▸ ASSIGNED TASK:
Transcribe the full listing, keeping every word as it stands.

▸ MATERIAL PROVIDED:
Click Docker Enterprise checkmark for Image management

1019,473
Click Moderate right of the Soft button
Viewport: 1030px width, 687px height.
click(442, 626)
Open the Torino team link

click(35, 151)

▸ EXPECTED ANSWER:
Click Docker Enterprise checkmark for Image management

1019,473
Click Moderate right of the Soft button
Viewport: 1030px width, 687px height.
click(442, 626)
Open the Torino team link

click(35, 151)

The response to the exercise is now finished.